* It’s hard to watch movies about stupid, careless people making stupid, careless choices. When the obvious solution to your problem is “stop doing stupid things,” a person’s predicaments don’t generate much sympathy. It’s painful to watch unforced errors in real life and it might be even more so in fiction. The protagonist’s child is the only real victim. It’s also hard to sympathize with characters who hit children or animals.
* Rust and Bone is like watching a French version of Charles Murray’s Coming Apart: The State of White America 1960 – 2010. The language is different, as is the attitude towards work and employer relations (see below), but the basic social and individual pathology is similar and cross-cultural. Dysfunction has consequences.

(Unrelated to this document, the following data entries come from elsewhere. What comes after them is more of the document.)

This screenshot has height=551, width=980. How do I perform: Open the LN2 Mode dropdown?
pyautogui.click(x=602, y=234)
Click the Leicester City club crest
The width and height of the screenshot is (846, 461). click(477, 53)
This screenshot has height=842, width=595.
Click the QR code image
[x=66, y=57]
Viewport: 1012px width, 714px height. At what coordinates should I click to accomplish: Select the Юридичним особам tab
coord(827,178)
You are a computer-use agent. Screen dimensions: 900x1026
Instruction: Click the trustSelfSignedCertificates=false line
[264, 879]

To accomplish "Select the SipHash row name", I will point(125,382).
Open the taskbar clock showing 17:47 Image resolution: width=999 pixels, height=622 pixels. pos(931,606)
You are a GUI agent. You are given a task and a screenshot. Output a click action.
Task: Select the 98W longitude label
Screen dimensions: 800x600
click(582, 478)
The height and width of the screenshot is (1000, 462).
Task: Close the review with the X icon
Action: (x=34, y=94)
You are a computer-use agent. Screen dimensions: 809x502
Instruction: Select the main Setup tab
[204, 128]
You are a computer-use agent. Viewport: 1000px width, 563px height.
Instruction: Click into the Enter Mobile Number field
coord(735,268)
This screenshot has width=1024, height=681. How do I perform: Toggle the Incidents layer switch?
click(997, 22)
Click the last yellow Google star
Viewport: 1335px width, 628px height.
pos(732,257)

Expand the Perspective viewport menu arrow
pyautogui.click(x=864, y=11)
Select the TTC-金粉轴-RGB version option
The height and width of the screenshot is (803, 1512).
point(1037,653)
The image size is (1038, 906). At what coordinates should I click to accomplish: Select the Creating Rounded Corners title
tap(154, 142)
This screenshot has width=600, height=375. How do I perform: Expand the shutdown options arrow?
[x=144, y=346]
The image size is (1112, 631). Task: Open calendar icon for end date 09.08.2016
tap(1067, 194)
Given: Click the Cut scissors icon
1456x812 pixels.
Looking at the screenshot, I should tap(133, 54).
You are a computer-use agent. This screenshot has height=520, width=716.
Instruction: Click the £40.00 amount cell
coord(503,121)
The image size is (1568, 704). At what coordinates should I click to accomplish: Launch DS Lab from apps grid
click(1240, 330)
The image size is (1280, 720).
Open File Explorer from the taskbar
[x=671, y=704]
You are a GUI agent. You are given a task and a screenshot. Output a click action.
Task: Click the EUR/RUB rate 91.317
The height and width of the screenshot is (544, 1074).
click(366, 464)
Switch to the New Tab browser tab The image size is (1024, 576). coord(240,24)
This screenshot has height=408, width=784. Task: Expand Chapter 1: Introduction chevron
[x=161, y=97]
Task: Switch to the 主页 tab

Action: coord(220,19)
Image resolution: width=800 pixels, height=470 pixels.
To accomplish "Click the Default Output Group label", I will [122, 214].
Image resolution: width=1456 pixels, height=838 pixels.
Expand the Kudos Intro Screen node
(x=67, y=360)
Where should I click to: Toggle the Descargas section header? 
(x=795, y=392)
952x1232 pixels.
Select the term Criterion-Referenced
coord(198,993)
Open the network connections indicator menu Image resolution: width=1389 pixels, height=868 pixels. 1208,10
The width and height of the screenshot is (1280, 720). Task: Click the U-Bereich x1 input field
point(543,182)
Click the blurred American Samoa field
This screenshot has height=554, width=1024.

* This is tangential to the movie, but bad romantic choices tend to have more severe repercussions for women than for men, and for children most of all; the fantasy of this movie, however, happens when transparently bad romantic and career choices work out in a fairy-tale fashion. In the real world, sometimes the Fairy Godmother Department is on the clock, but usually the Practical Joke Department runs things. Women who try to corral uninterested players—like men who try to “save” crazy, destructive women—very seldom succeed, yet this is the default template for romance novels.
* France’s notoriously rigid labor markets are practically a character; one sub-plot involves employers sneaking cameras into retail stores to “catch” employees who aren’t hewing to the letter of laws or contracts. This makes no sense: if the employee is unhappy, they should leave; if the employer is unhappy, they should fire the employee. In France the labor market apparently doesn’t function like this, so employers resort to dirty tricks that shouldn’t be necessary in the first place.
In another scene, a truck driver moves from working to a company to being independent to working for a company again, and he describes himself as “exploited,” or joining the ranks of the exploited. He may have been joking (which would mean that I missed the subtext), but if he wasn’t, he has a foreign attitude toward employment. A lot of people today would be happy to be “exploited” via a job. Villainous managers are described as wearing “three-piece suits.”
* Another character refers to employers and employees as being on two “sides,” which is the exact opposite of the mentality startups and tech companies inculcate. Such rhetoric seems outdated, a relic of Marxism or industrial unions. Is it common in France or an artifact of this movie? If you think you can run a business better than your employer does, start your own firm (assuming you’re in a market where entrance is possible; in, say, telecoms, it isn’t).
* To the protagonists, the most important parts of life appear to be winning in zero-sum street fights and looking hot in clubs. Note that I’m not necessarily opposed to either, in isolation. No one in Rust and Bone has any ideas.
* That said, the movie was compelling, though I don’t think I’d recommend it for most people. I was rarely bored but often exasperated.
* Rust and Bone itself wasn’t stupid, although its characters often were. It was reminiscent of high-brow reality TV, but it didn’t resemble most other movies. The sex scenes were done well and arguably too brief, especially in a French movie. Until the last five minutes, Rust and Bone shares some spiritual values with Michel Houellebecq’s work.